In the short term, DeepSeek puts pressure on stock prices and valuations in terms of sentiment, and puts pressure on secondary computing power-related companies and even energy companies, but the long-term narrative will continue.
Secondary practitioners will worry that NVIDIA will have some air pockets in the transition from H-series to B-series GPUs, coupled with the pressure from DeepSeek. In the short term, there will be pressure on stock prices, but it may be a better opportunity in the long run.
The short-term impact is a reflection of the sentiment of DeepSeek's low-cost investment in training. For example, NVIDIA's stock price is very direct. But AI is an incremental market with great potential. In the long run, AI is just beginning. If CUDA is still the preferred choice, then there is still a lot of room for hardware growth.

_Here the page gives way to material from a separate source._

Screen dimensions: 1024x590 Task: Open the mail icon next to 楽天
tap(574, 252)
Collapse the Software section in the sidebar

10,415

Open source VS closed source
"If the capabilities are similar, it's a challenge for closed source"
The reason why DeepSeek has received attention is more about the contention between the open-source and closed-source routes.
It may cause OpenAI and others to hide better models behind, and currently, the leading models have not been released. But after DeepSeek came out, other AI companies' better models may not be able to be hidden anymore.

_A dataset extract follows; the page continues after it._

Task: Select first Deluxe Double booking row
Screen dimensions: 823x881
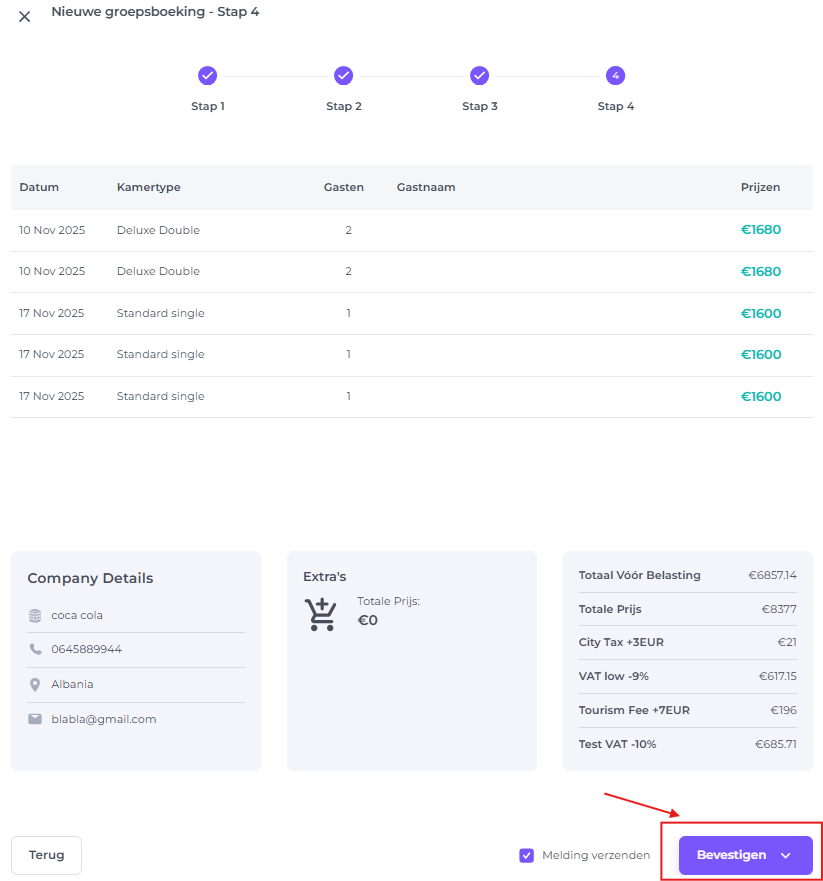Action: coord(158,230)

DeepSeek has made a lot of optimizations in terms of cost. Amazon and others have not yet seen changes made because of this, and they are still following their established plans. It is currently a state of coexistence. Open-source and closed-source models do not contradict each other. Universities and small labs should prioritize DeepSeek and will not compete with cloud vendors because cloud vendors support both open-source and closed-source, and the ecosystem will not change. It is also a state of coexistence at present. DeepSeek is not as mature as Anthropic in terms of tool use, and the latter has spent a lot of time on AI security. If DeepSeek wants to gain recognition in the European and American markets in the long run, it needs to be considered.

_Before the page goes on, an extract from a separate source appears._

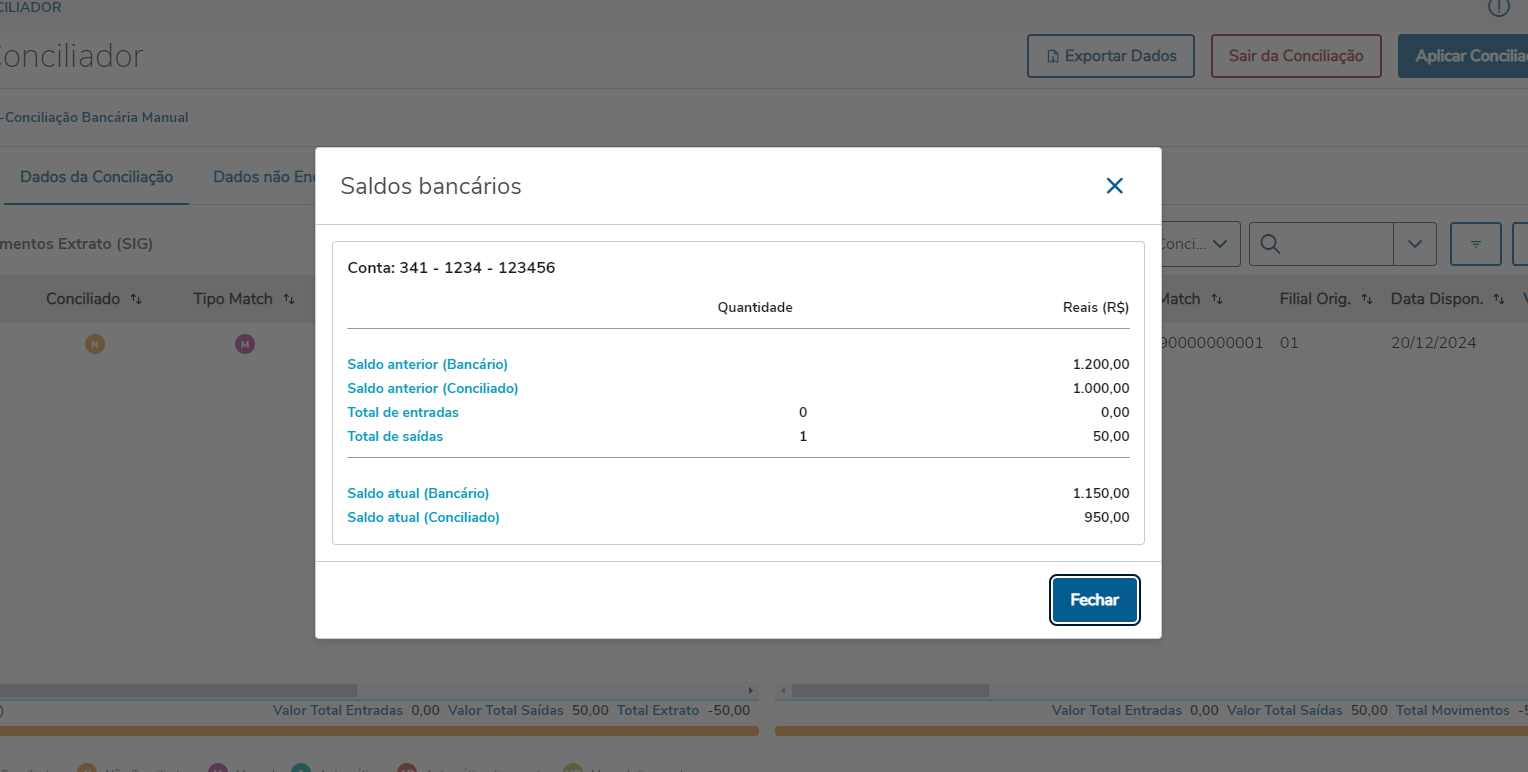Click the search magnifier icon
Image resolution: width=1528 pixels, height=772 pixels.
(1271, 244)
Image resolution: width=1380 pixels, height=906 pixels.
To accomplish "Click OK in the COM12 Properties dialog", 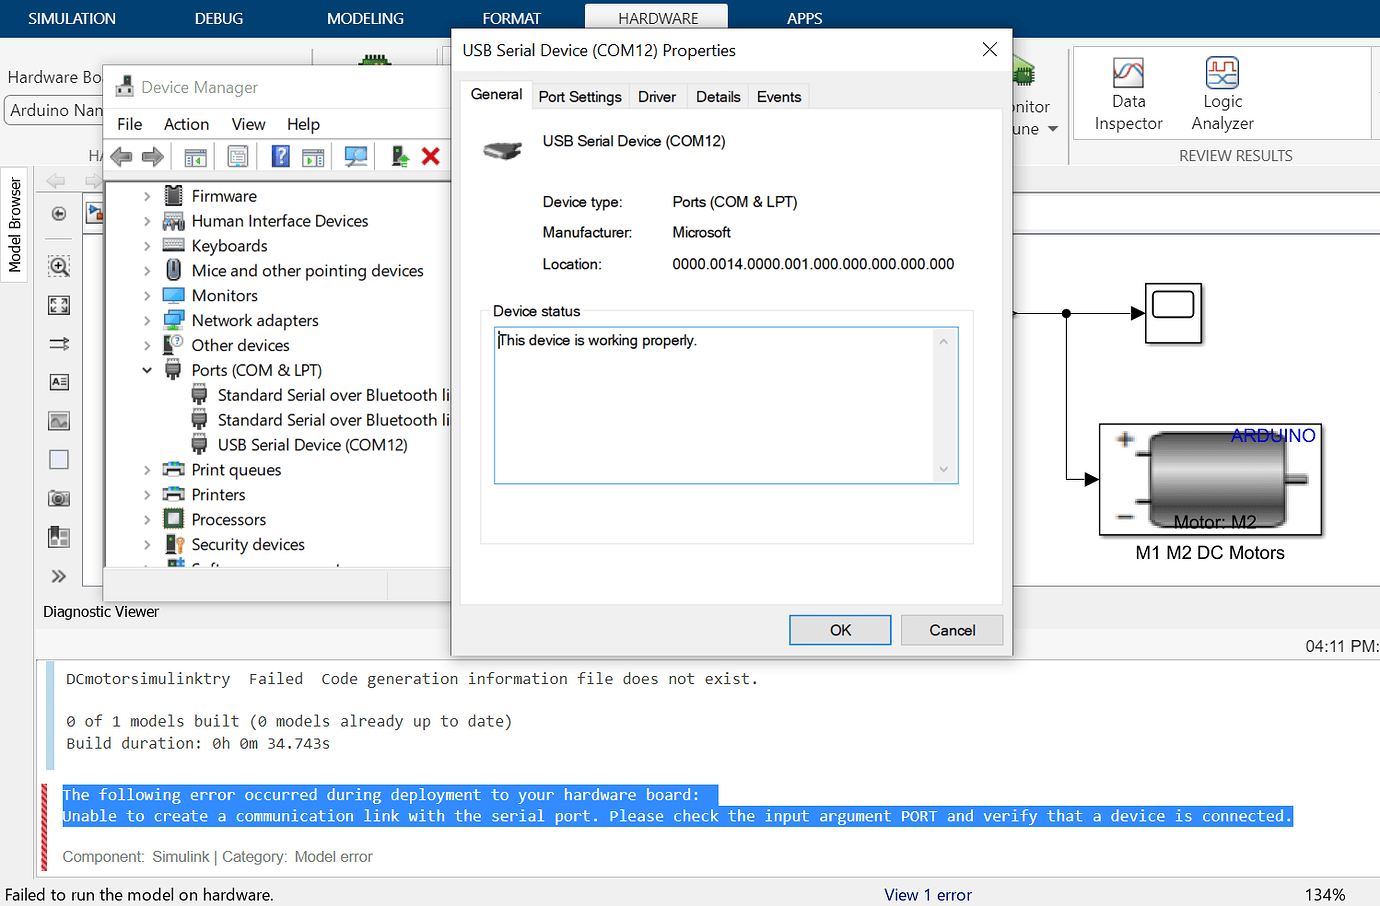I will 839,630.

Open source has control over the margin of the entire market. If open source can achieve 95% of closed source, then if closed source is too expensive, it can be done completely with open source. If the capabilities of open source and closed source are similar, it is a big challenge for closed source.
The impact of DeepSeek's popularity
"Vision is more important than technology"
DeepSeek's popularity has made the outside world realize that China's AI is very strong. Previously, the outside world believed that China's AI progress lagged behind the United States by two years, but DeepSeek shows that the gap is actually 3-9 months, and in some aspects, it is even stronger.
Historically, things that China was blocked by the U.S., if they can be broken through, will eventually become very competitive. AI may also be the case. DeepSeek being able to run out is proof.
DeepSeek did not suddenly explode. This time, the R1 results are very impressive, touching the core circles of the United States from top to bottom.
DeepSeek is standing on the shoulders of giants, but the time and labor costs required for cutting-edge exploration are still much higher. R1 does not mean that future training costs will be reduced at the same time.
AI explorers definitely need more computing power. As a pursuer, China can leverage its advantages in engineering capabilities. How Chinese large model teams can use less computing power to achieve results, thus having a certain ability to resist, or even do better, may be the future of the Sino-US AI landscape.
Today, China is still reproducing technical solutions. Reasoning was proposed by OpenAI in o1, so the difference between AI labs in the future lies in who can propose the next reasoning. Infinite-length reasoning may be a vision.
The core difference between models of different AI labs lies in the next vision of the AI labs themselves, not technology.
After all, vision is more important than technology.